Data extract below:

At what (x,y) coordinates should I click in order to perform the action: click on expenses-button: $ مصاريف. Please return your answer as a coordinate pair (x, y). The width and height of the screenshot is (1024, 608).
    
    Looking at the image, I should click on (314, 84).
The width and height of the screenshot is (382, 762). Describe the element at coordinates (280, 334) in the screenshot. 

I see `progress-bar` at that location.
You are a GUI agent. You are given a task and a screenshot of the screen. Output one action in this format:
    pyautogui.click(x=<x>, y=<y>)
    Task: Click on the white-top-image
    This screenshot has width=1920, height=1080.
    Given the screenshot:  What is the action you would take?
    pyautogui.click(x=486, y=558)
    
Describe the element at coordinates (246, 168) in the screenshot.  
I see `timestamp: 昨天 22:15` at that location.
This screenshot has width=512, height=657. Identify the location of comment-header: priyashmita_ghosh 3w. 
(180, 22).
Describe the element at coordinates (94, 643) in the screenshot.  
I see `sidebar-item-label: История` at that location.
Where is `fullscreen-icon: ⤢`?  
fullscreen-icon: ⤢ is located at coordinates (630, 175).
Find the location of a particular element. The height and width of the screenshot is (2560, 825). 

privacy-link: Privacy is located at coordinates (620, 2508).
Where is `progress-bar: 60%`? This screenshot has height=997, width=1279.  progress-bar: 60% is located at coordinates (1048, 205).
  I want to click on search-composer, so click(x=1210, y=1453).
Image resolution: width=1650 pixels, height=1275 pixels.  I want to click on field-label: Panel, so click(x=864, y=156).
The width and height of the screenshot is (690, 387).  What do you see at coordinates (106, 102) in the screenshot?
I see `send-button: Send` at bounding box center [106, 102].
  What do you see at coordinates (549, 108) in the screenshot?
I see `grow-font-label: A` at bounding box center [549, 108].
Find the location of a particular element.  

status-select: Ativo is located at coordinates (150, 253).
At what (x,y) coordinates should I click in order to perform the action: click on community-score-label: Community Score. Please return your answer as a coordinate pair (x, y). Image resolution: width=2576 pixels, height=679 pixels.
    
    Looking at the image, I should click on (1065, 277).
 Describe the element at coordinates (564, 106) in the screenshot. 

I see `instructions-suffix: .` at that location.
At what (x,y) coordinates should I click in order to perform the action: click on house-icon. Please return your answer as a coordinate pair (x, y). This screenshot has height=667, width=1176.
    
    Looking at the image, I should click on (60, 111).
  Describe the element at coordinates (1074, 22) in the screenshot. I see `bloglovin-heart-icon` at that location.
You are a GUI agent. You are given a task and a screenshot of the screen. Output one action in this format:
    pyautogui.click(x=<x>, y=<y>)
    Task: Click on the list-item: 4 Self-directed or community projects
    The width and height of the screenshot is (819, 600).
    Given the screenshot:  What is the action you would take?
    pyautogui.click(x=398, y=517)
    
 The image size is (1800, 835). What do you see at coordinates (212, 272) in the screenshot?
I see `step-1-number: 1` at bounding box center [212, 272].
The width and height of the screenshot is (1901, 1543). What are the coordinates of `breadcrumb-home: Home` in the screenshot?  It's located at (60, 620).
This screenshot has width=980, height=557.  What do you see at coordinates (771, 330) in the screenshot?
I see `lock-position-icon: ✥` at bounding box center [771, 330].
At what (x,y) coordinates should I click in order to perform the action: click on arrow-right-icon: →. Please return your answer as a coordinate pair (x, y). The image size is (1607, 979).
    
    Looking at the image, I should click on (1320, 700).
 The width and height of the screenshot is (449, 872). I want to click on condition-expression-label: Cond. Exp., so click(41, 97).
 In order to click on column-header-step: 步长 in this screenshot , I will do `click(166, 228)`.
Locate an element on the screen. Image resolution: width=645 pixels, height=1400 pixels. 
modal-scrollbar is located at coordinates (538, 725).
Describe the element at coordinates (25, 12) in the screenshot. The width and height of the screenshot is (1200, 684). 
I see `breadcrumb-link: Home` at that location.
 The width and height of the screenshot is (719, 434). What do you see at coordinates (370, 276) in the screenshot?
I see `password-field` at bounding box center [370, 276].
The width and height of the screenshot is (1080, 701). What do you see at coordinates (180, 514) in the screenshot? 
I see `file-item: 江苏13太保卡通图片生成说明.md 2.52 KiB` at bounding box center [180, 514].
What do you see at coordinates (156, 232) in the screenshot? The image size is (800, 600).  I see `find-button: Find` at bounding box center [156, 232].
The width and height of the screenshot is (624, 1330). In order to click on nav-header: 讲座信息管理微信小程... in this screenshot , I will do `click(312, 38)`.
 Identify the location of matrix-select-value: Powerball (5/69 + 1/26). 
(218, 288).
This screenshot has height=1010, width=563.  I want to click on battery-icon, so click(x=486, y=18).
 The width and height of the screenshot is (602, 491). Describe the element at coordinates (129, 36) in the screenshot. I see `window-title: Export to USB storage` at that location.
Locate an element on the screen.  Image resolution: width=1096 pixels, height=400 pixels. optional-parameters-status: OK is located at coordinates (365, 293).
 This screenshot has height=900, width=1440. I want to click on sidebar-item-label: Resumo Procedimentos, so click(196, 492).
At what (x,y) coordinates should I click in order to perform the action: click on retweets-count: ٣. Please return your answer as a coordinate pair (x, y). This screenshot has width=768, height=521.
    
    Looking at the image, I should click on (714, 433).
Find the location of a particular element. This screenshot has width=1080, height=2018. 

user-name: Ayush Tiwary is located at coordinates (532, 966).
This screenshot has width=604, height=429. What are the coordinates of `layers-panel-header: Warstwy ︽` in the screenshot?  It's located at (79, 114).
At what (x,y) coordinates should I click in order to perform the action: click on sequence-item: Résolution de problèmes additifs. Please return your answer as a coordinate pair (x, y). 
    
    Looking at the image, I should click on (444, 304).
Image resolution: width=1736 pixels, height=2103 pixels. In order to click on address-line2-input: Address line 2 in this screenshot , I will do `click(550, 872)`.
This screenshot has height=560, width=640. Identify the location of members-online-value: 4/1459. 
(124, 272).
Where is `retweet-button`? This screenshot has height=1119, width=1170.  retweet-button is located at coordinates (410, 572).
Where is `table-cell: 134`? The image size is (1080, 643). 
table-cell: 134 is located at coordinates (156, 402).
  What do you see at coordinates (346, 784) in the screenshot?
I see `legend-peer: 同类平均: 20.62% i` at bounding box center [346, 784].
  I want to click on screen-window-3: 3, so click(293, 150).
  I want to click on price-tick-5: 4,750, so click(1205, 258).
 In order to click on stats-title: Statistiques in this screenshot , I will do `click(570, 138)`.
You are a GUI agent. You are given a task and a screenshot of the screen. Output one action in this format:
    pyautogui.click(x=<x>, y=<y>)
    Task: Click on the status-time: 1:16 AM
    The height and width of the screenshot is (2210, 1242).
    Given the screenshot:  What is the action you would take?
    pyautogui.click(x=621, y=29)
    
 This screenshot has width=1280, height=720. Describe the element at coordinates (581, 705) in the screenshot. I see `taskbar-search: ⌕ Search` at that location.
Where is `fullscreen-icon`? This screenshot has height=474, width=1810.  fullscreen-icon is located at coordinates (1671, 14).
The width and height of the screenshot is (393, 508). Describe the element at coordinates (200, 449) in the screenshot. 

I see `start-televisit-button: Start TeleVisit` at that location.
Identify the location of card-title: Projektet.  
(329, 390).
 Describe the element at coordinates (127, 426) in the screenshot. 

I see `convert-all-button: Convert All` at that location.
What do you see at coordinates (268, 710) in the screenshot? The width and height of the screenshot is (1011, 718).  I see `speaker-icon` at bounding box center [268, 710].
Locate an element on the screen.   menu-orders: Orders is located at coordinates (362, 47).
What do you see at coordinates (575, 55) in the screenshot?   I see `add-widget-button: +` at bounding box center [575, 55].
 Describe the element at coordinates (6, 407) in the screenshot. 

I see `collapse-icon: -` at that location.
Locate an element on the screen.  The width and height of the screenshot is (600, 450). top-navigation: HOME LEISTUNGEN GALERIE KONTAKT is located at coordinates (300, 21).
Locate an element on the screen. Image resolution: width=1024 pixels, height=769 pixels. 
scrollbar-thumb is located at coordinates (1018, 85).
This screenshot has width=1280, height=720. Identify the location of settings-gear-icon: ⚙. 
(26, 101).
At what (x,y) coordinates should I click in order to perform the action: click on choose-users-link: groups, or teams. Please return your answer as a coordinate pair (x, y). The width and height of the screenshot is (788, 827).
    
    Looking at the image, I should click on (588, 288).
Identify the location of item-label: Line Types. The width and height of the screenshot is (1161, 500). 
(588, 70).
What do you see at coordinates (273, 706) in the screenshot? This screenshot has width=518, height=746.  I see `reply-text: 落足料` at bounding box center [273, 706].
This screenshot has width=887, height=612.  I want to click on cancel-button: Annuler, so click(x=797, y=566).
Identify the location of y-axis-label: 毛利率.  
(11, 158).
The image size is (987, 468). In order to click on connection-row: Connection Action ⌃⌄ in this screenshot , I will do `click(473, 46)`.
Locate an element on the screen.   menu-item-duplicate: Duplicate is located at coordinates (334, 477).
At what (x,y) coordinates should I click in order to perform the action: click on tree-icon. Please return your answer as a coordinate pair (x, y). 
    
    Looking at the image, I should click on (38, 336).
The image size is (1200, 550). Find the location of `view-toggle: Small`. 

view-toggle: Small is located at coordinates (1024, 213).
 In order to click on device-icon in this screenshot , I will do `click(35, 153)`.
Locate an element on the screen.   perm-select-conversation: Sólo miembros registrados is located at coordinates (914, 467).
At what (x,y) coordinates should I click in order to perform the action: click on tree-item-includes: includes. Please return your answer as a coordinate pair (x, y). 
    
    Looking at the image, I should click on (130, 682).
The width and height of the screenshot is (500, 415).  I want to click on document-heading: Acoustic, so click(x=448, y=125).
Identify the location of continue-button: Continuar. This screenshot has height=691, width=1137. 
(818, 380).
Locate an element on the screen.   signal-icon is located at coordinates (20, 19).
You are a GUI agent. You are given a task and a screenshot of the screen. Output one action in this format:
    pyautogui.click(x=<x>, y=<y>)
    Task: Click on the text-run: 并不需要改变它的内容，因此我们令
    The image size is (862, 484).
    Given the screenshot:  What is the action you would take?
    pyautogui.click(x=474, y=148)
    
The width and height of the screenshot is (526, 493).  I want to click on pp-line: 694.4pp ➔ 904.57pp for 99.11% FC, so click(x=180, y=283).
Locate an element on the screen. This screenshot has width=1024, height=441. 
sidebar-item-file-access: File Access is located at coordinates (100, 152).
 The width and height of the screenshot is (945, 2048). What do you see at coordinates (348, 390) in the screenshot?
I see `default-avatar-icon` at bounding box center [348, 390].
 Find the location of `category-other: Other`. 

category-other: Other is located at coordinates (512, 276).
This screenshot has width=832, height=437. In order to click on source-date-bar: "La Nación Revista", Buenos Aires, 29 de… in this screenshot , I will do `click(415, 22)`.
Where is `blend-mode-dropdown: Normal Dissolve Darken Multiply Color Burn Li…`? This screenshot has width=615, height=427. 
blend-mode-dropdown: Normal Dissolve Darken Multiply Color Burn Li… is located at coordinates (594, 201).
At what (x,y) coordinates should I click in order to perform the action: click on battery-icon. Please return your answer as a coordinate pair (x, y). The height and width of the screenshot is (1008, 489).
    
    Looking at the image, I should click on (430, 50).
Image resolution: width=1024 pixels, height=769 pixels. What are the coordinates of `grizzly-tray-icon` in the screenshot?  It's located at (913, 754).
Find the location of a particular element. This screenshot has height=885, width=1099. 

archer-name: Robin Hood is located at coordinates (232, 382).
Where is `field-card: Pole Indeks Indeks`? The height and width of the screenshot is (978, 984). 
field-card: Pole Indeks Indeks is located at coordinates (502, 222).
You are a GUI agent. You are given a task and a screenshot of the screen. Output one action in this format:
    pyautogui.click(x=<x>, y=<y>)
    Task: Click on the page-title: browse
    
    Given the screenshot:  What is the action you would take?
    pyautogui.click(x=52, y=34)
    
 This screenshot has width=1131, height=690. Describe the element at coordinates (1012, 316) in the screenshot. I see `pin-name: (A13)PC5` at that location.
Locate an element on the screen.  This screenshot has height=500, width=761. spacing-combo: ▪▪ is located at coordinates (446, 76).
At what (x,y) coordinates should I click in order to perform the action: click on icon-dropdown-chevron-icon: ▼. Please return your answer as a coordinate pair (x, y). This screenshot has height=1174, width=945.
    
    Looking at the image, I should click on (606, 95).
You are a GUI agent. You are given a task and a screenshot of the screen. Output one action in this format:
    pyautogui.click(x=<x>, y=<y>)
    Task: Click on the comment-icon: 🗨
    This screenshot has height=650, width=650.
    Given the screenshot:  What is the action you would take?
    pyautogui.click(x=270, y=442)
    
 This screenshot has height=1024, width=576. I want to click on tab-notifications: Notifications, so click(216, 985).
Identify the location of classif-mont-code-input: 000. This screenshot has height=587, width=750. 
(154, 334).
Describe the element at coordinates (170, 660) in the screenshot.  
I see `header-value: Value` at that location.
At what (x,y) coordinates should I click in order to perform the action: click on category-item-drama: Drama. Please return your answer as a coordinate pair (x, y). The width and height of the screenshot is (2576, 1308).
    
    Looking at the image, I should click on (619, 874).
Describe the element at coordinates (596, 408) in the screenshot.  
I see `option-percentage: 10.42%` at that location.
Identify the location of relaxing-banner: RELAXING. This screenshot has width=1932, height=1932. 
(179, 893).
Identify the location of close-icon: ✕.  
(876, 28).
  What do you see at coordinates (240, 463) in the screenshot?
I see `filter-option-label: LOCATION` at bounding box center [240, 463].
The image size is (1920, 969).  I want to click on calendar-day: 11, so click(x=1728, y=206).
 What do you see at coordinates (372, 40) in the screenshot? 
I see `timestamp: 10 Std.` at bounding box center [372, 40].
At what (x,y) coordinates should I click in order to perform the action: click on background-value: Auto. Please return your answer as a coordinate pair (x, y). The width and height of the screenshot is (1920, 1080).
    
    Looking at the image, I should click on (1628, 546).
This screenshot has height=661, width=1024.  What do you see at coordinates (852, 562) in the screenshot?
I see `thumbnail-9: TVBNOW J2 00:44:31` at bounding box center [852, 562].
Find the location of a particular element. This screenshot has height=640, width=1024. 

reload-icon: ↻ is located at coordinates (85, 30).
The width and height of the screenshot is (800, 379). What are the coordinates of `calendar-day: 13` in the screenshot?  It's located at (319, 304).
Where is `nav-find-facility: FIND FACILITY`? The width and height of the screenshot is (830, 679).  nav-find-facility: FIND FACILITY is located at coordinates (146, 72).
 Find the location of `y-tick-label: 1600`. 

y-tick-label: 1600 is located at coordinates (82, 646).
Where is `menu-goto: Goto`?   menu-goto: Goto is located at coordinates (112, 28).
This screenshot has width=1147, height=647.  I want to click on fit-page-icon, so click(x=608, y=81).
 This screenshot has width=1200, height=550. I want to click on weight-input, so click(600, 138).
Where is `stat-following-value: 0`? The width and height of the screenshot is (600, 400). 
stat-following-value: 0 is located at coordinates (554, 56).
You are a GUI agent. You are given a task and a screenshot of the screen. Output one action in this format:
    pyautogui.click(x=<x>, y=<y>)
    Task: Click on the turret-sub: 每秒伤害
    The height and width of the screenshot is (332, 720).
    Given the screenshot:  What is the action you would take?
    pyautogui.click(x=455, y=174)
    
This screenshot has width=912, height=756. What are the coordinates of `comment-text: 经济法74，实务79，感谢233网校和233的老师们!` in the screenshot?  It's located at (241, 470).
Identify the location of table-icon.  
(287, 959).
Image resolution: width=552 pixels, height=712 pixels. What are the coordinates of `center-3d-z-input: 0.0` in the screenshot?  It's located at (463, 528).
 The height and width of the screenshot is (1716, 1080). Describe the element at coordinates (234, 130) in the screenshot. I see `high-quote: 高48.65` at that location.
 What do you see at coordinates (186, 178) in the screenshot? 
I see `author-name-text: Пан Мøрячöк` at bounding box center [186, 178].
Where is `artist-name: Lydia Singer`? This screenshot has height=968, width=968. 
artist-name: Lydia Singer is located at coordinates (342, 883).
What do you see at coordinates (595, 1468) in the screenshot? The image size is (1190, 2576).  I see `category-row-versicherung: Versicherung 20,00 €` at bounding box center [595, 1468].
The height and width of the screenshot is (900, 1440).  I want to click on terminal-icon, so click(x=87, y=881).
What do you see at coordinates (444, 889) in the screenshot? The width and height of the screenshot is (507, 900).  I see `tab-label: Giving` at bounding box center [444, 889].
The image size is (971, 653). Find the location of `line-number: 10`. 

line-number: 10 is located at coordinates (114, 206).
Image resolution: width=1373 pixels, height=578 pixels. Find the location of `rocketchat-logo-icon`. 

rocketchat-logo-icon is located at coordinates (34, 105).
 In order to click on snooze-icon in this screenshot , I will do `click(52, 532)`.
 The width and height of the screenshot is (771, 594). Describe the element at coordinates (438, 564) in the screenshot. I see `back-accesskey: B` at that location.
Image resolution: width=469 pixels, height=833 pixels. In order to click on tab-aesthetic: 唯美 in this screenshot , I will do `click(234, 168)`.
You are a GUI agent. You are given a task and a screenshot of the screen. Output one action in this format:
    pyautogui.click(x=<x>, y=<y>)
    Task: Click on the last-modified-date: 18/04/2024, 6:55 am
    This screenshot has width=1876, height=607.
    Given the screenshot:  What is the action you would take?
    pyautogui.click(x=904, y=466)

End of Data extract.

## Exercise objective
Return every line from the rows above that contains the word "Multiply".

## Completed exercise
Where is `blend-mode-dropdown: Normal Dissolve Darken Multiply Color Burn Li…`? This screenshot has width=615, height=427. 
blend-mode-dropdown: Normal Dissolve Darken Multiply Color Burn Li… is located at coordinates (594, 201).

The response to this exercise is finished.